## Intro

When Librosa loads an audio file, there is a default sample rate, which is the number of samples from the mp3's audio signal for one second. Therefore,
to get the length of a song in real time we take the length of the read-in array and divide by the sample rate for that audio sample.

In [None]:
# system packages
import os
import warnings
import timeit

# data stuff
import matplotlib.pyplot as plt
import pandas as pd
import numpy as np

# tensorflow and keras
import tensorflow as tf
from tensorflow.keras.utils import to_categorical

## sklearn stuff
from sklearn.preprocessing import LabelEncoder

## Audio Stuff
import librosa
import librosa.display
import torchaudio

# My functions and classes
from utilities import view_melspec, read_metadata_file, Batch_generator

warnings.filterwarnings("ignore", category=UserWarning)

In [None]:
# VERY GLOBAL VARIABLES 
audio_dir = './data/fma_small/'
global_dur = 0.5
global_sr = 16000

The next code chunk is Super handy function that just searches for every mp3 file within the audio directory. 
My audio folder has a bunch of subfolders like '000', '099', etc, and the audio files are
one level further down.

In [None]:
filepaths = librosa.util.files.find_files(audio_dir)

Here is what a typical load looks like. Specifying `sr=None` ensures that the file's default sample-rate is preserved. 
We can also specify the duration with `librosa.load`.

In [None]:
example_source, sr = librosa.load(filepaths[0], sr=global_sr, duration=0.5)
librosa.get_duration(example_source, sr=sr)

In [None]:
plt.plot(example_source)
plt.title(f"The first {librosa.get_duration(example_source, sr=sr)} seconds of an audio file")
plt.xlabel("Sample Position")
plt.ylabel("Amplitude")
plt.show()

In [None]:
view_melspec(example_source, sr)

## How long does a typical load take?

In [None]:
%%timeit

librosa.load(filepaths[0], sr=None, duration = global_dur)
# librosa.get_samplerate(filepaths[0])

On my linux virtual machine, one second of audio takes between 143 and 214 milliseconds to load one second of audio (down to 129 ms if we don't force a sample rate). 
Multiplying this number by 8 is about how long it will take to load the entire dataset in. I estimate about 15 minutes for the whole FMA Small dataset.

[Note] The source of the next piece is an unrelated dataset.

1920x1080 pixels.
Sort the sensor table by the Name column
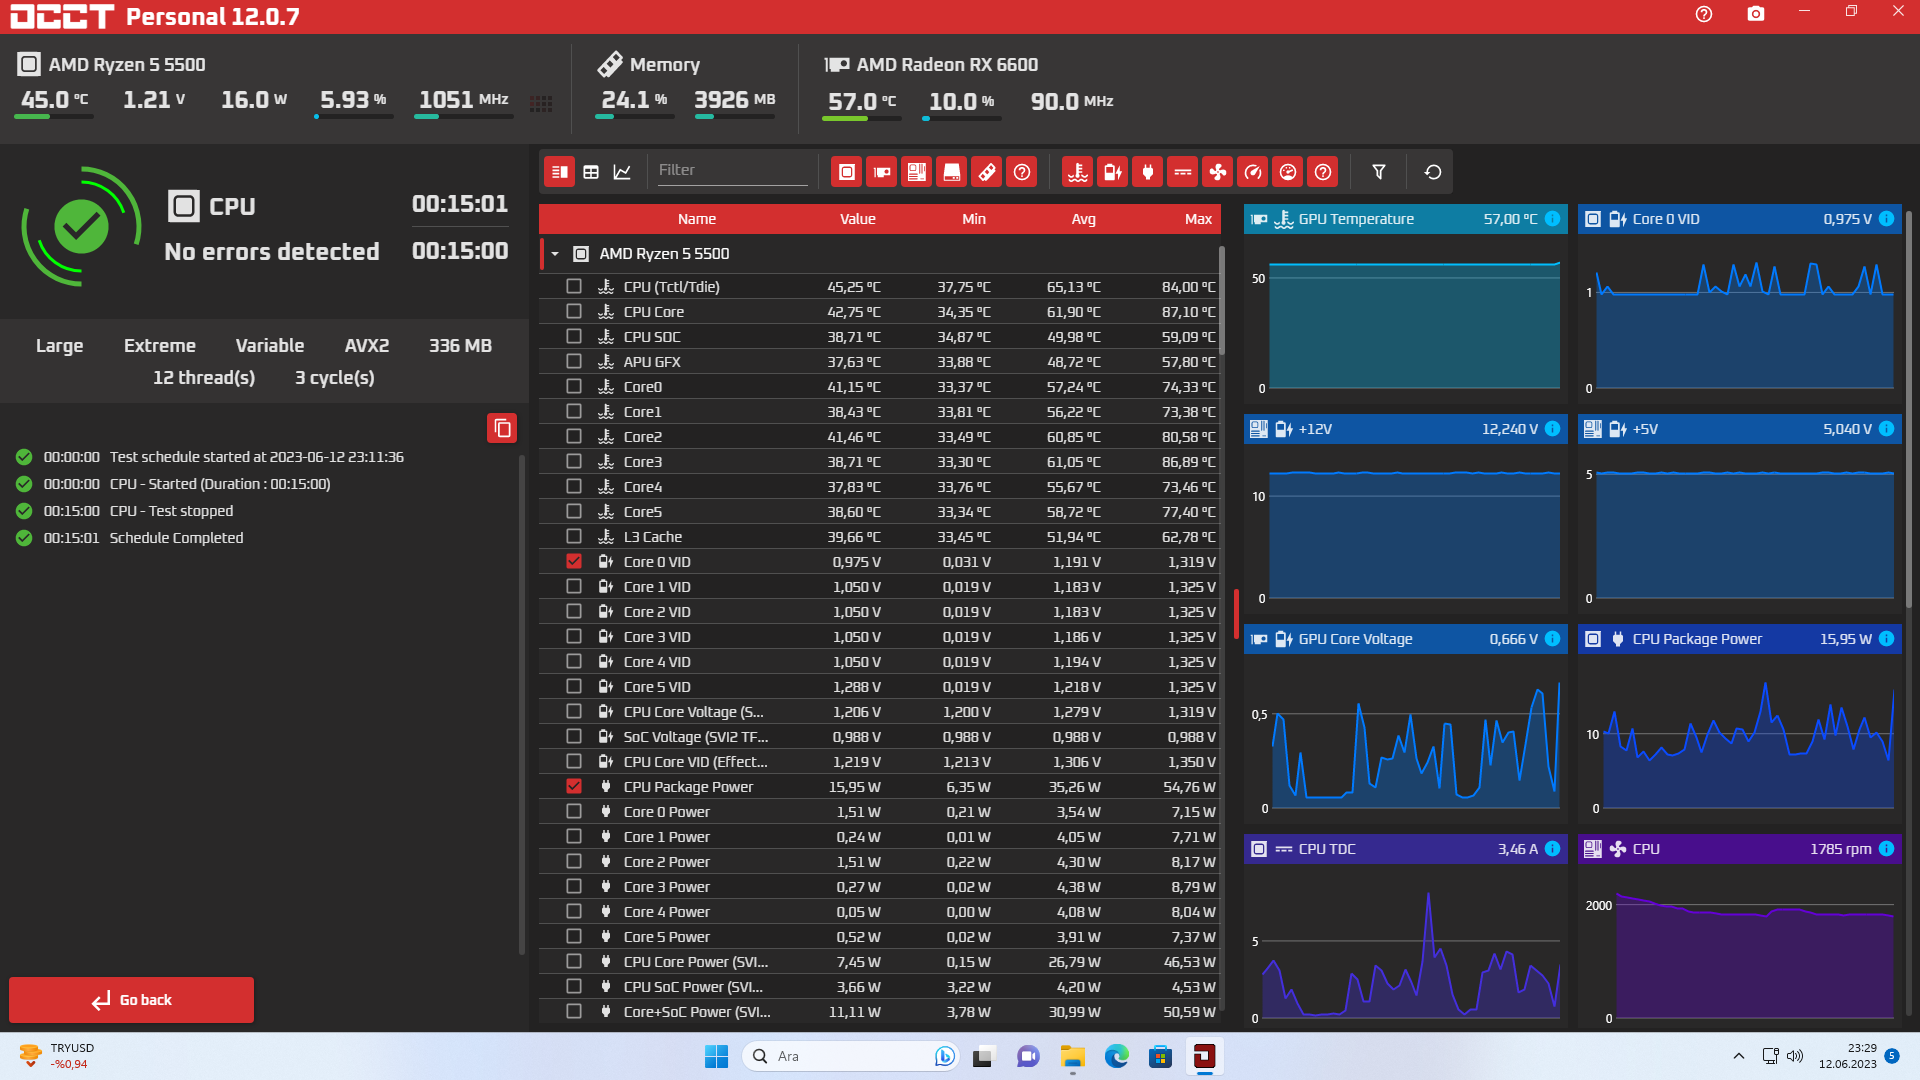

However, on my macbook it takes about 16 ms to load one second of audio in. For five seconds of audio, about 34 ms. This is much faster than the ubuntu machine! This means an estimated 134 seconds, or about two minutes.

In [None]:
%%timeit 

torchaudio.info(filepaths[0])

This runs a lot faster at 270 microseconds on my ubuntu virtual machine, so it will be a better tool to 
check for integrity. On the macbook it takes about 330 microseconds, a bit slower.


## Check for integrity

This is the only point where I will use `torchaudio` for the `torchaudio.info` method. This method
tries to open the file without loading it into memory. This allows us to check
for corrupted mp3 files. If this leads to a very long list of files, double check the integrity
of your download.

In [None]:
bad_files = []
too_short_duration = 5.0 # seconds
for file in filepaths:
    try:
        info_obj = torchaudio.info(file)[0]
        
        # Add a file to the bad list if it is shorter than 5 seconds.
        if (info_obj.length / (info_obj.rate  * info_obj.channels)  < 5.0):
            bad_files.append(file)
            
    except RuntimeError:
        bad_files.append(file)
bad_files

## Estimating memory cost

In [None]:
# Find out how much one second costs in memory
example_source, sr = librosa.load(filepaths[0], sr=None, duration=1)

# Estimate for all songs
print(f"{(example_source.nbytes/10**9) * 8000} GB of memory for all 8000 songs") # gigabytes

## Managing Metadata 

The following code takes the giant metadata file coming with the FMA datasets and selects
the track ids and the genres.

In [None]:
metadata_path = os.path.join('data','fma_metadata', 'tracks.csv')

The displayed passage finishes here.